Alors, ce monsieur qu’on nommera Dennis pour l’occasion (prononcé en anglais pour donner un caractère international à mon texte) est arrivé avec une illumination. Je vous mets en contexte :
C’est que depuis une dizaine d’années, je fais une réaction allergène grave aux piges de cadeaux. Pas celles où par souci d’économie et de décence, on décide dans une famille de réduire l’orgie de consommation en offrant qu’un cadeau à une personne aimée et préalablement pigée. Vous savez, un cadeau réfléchi, une belle attention calculée. Non! Je traite bel et bien de la sale pige aléatoire où on se voit dans l’obligation d’acheter une cochonnerie sensée convenir à tous et chacun puisqu’elle aboutira, au sortir d’une bataille d’ongles féroce, on ne sait chez quelle convive.
Mais, est-ce un défi vraiment réalisable?

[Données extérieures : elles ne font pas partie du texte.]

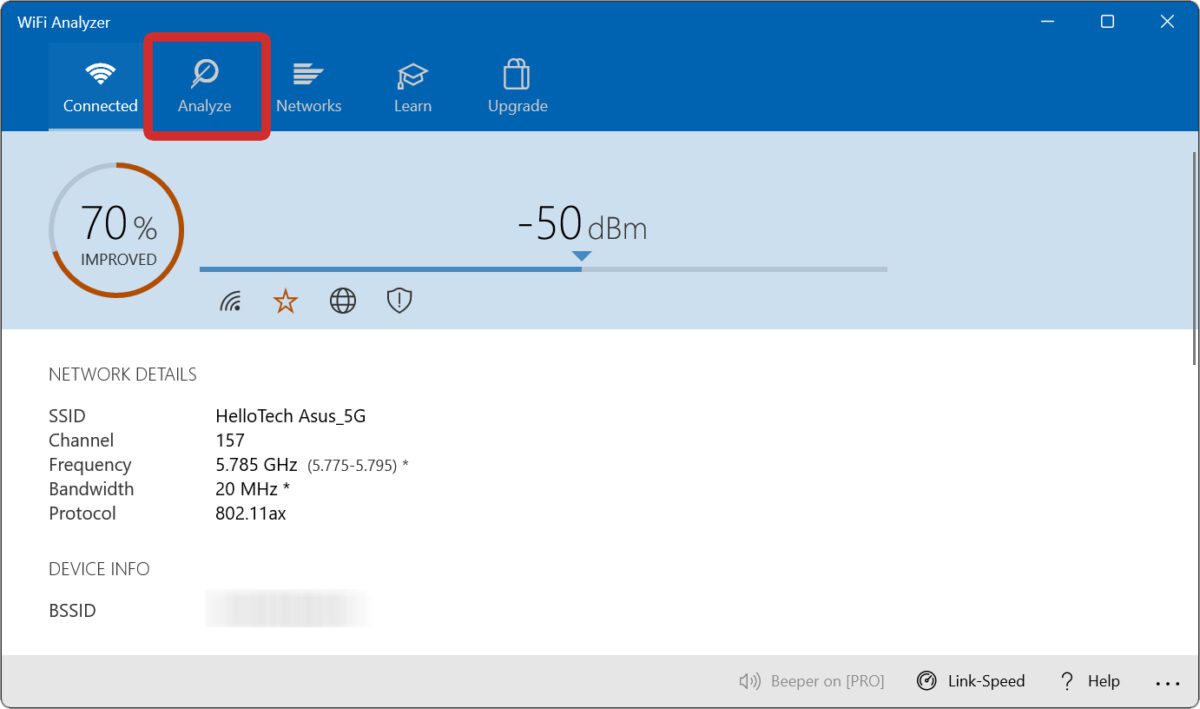Select the SSID value HelloTech Asus_5G
Viewport: 1200px width, 709px height.
click(290, 416)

À part pour le Nord-Coréen moyen qui se contenterait « volontiers » d’une figurine de Kim Jong Deux juché sur les épaules de Kim Deux Sung, il est strictement impossible de dénicher un cadeau qui conviendrait au large spectre des personnalités qui compose la famille élargie moderne.
Quel présent acheter pour plaire à la fois à Ginetti, cette vieille tante bourgeoise délirante et à Brandeune, le beau-frère protéiné extra-anabolisé à la peau couleur Doritos-au-fromage?
Un nœud coulant peut-être? Un billet aller pour une clinique sans retour de la Suisse?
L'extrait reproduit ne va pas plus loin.